6. Verify the effectiveness of technical measures such as encryption, secure communication channels, and data masking used during data transfer and sub-processing.

7. Verify that regular assessments and audits are conducted to evaluate the effectiveness of data transfer and sub-processing measures and identify potential risks.

8. Verify that all processes, procedures, and technical measures related to data transfer and sub-processing are thoroughly documented and regularly updated to reflect changes in laws and regulations.

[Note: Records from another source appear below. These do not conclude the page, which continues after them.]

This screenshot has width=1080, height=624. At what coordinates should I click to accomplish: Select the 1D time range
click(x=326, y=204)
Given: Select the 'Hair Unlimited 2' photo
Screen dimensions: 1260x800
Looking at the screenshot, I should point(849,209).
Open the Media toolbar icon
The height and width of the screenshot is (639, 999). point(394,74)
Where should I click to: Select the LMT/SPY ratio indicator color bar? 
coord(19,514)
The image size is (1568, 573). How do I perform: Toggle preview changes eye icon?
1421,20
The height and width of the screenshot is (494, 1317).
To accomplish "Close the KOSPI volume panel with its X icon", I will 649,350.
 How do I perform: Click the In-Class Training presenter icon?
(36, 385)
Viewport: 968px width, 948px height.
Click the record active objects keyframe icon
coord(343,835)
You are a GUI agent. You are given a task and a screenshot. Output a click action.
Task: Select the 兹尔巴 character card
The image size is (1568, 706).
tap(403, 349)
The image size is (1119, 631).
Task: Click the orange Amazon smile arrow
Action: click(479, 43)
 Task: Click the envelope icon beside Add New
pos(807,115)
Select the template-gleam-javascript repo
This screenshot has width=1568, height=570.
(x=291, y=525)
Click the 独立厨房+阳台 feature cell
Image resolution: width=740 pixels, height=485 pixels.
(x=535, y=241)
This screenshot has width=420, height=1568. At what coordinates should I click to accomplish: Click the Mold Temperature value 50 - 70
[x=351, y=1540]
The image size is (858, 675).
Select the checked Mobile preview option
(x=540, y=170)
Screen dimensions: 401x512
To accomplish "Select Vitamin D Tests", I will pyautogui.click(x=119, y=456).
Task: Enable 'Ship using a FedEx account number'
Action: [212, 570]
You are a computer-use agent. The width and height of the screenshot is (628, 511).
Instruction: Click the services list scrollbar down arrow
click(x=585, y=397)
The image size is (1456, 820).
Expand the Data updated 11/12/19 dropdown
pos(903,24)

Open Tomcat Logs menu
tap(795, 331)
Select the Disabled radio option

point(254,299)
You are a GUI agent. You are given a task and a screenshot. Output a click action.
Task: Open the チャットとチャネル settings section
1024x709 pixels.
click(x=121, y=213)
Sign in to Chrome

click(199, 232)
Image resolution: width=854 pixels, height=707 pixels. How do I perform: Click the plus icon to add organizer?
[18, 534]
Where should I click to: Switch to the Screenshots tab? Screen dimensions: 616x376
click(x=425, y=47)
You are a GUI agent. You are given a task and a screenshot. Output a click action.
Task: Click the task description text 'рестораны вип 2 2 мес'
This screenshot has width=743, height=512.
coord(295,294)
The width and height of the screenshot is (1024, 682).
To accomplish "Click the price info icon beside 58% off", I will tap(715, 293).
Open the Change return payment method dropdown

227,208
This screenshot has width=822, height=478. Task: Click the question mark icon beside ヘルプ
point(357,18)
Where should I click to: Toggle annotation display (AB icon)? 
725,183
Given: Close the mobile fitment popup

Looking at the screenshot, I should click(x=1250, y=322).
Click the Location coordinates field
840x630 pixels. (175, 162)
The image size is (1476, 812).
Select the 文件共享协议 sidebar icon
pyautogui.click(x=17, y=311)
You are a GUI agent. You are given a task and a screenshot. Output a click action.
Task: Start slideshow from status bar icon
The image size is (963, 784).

9. Examine the CSP’s contractual requirements for subprocessor compliance, reporting, and non-compliance sanctions and the CSP’s right to audit. Establish subprocessors’ processes, controls, and metrics to comply with the organization's requirements.

10. Review documentation demonstrating how the infrastructure supports customers in maintaining regulatory compliance for sub-processing activities.

11. Assess whether the CSP provides visibility and logging capabilities for data transfers that would enable customers to track sub-processing activities.

12. Evaluate whether the CSP has documented which regulatory frameworks (e.g., GDPR, CCPA) their infrastructure is designed to support regarding data transfers.

Standards mappings

ISO 42001No Gap

42001: A.10.2 Allocating responsibilities
42001: A.2.3 Alignment with other organizational policies
42001: 9.1 – Monitoring and measurement
42001: 10.2 – Corrective action for deviations in data supply chains
27001:  A.5.14 - Information transfer
27001: A.5.20 - Addressing information security within supplier agreement
27001: A.8.23 – Information masking
27001: A.5.10 – Acceptable use of information
27001: A.5.15 – Access control
27002: 5.14 - Information transfer
27002: 5.20 - Addressing information security within supplier agreement
27002: 9.4 – Access control enforcement
27002: 8.10 – Data handling policies

Addendum

N/A

EU AI ActPartial Gap

Article 10
Article 23
Article 24

Addendum

Supply chain responsibilities are covered but sub-processing procedures are not detailed.

NIST AI 600-1Partial Gap

GV-1.1-001
GV-6.1-004

Addendum

Augment GV-1.1-001 and GV-6.1-004with privacy-specific and legal compliance controls.

BSI AIC4Partial Gap

SSO-01
SSO-02
BC-06

Addendum

For such topics, there is the GDPR in the EU. The GDPR is translated to local regulations for every country in the EU. This is a explicit target of GDPR.

AI-CAIQ questions (1)

DSP-13.1

Are processes, procedures, and technical measures defined, implemented, and evaluated for transferring and sub-processing personal data within the service supply chain according to applicable laws and regulations?